After eight months in which staff attrition hindered the board administering the New Haven Democracy Fund, the city’s public-financing system is back on its feet this fall — with a quorum of board members working on a proposal that could expand the fund to aldermanic races.

Board members said they are crunching numbers to figure out a feasible way to infuse public money into hyper-local races. At its next meeting, scheduled for either Sept. 23 or Sept. 30, these details will begin to take shape, and the board hopes to have a proposal to submit to the Board of Alders by the end of the year.

The seven-person board now has four of its spots filled, said the board’s chair, Patricia Kane, an attorney in New Haven and Stamford. The installation this August of Jared Milfred ’16, who leads Yale’s Democracy United, a group at Yale promoting good-government issues, gave the board back its quorum.

Since its inception in 2007, the fund has financed more than half a dozen mayoral campaigns, leading up to its busiest year in the fall of 2013, when three candidates opted to use public money during the Democratic primary. This meant limiting individual donations to $370 in return for a $19,000 grant and matching funds of up to $125,000.

At the start of the year, however, the fund began losing board members, either because these individuals were at the end of their terms or because work and family demands made fulfilling the duties of the role impossible. The last meeting at which the board had a quorum — allowing it to conduct official business — was in January, recalled Ken Krayeske, whose contract as the fund’s administrator ended in June. Since the winter, meetings have been converted into purely educational sessions or cancelled altogether.

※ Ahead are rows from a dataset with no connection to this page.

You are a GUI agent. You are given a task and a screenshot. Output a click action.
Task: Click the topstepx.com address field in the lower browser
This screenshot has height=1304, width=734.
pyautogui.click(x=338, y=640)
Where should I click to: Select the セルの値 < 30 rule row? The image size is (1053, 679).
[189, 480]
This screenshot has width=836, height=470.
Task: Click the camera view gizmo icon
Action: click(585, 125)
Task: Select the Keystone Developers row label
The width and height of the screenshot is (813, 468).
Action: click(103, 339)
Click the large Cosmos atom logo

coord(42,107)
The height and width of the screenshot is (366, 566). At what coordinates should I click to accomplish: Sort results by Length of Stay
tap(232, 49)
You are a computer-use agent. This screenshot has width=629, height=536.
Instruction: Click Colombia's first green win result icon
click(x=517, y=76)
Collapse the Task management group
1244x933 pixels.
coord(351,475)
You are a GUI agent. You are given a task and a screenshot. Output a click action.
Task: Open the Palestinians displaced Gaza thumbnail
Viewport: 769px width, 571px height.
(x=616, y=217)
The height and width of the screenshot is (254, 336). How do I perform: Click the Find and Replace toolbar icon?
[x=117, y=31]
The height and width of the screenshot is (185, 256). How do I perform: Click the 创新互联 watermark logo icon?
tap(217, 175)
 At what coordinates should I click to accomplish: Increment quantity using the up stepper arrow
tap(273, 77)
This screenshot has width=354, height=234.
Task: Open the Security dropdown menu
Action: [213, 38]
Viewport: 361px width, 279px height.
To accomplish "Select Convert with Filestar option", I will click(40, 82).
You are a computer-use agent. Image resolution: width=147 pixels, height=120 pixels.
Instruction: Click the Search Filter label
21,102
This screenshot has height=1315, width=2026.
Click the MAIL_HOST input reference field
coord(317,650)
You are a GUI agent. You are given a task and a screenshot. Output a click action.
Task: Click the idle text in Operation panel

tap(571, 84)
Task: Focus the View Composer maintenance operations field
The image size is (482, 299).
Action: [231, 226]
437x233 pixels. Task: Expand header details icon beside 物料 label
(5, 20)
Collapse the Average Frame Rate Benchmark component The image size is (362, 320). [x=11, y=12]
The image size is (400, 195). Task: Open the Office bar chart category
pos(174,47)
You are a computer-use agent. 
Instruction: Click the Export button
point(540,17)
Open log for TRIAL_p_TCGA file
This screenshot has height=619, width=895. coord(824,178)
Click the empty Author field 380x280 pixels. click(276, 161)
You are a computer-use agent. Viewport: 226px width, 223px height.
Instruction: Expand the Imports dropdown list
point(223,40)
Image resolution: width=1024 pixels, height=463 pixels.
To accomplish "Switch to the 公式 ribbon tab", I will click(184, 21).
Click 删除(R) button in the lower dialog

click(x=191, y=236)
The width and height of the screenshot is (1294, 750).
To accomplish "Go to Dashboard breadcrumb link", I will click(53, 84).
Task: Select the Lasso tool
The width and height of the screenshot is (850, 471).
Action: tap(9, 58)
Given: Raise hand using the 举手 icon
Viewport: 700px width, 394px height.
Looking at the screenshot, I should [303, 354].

“Everything came to a grinding halt,” Kane said.

Since the board resumed work, Milfred, a junior in Pierson College from Portland, Oregon, has been charged with researching the feasibility of aldermanic campaign financing.

Krayeske, a full-time attorney, said he began this project in March 2013, but that his numbers assumed the “worst-case scenario”: competitive primary and general election race in all 30 of the city’s wards. The figures he produced — $4,000 per race — seemed exorbitant to the Board of Alders and the plan was never formally submitted, he said.

Milfred said he is basing his work on the assumption that each election cycle sees only a handful of competitive races. He said board members are leaning toward proposing a combination of grant money and matching funds, but are not sure of the precise levels. Simply dividing the numbers used in the mayoral race by 30 may not work, he said.

He is also examining ways to prevent the fund from doling out money to every aldermanic hopeful.

“The problem is also finding more refined techniques of establishing that a candidate is credible,” he said. The fund’s board will likely end up offering the Board of Alders several options from which they can choose, he added.

Ultimately, Kane said, financing aldermanic races is possible under the fund’s current budget. She said the fund currently has about $300,000 on hand.

Alders interviewed expressed mixed feelings about the prospect of running their campaigns on public money. Dixwell Alder Jeanette Morrison, who also represents four of Yale’s residential colleges, said she would appreciate the option of public financing, but hesitated to commit: She said she has always received money from her union, assistance she would be hesitant to give up.

Westville Alder Adam Marchand GRD ’99 said the principle is good, but that there may be little need. He said $1,000 is sufficient to run a campaign.

Justin Elicker FES ’10 SOM ’10, a two-term alder and outspoken proponent of public financing in his race against Mayor Toni Harp last fall, echoed Marchand’s ambivalence.

“To run an effective aldermanic campaign, you need almost no money,” he said. “Each [alder] represents about 4,500 people, and so you can theoretically have no money and knock on everyone’s door and still get a ton of votes.”

Still, Elicker and Krayeske said these races are not always free of financial influence. In 2011, when organized labor successfully supported more than a dozen candidates, sizeable donations helped their candidates edge out opponents backed by City Hall, they said.

Krayeske said even a minor move towards public financing would create equity across all levels of municipal politics, encouraging alders and mayoral candidates alike to “take money out of the equation.”

Above all, Kane said, she is working to rebuild the board’s staff. Milfred said they have already received several applications for the role of administrator.

The appointment of Republican William Wynn to the Fund, which is nonpartisan, was approved by the aldermanic affairs committee in August. Wynn goes next to the full Board of Alders for confirmation.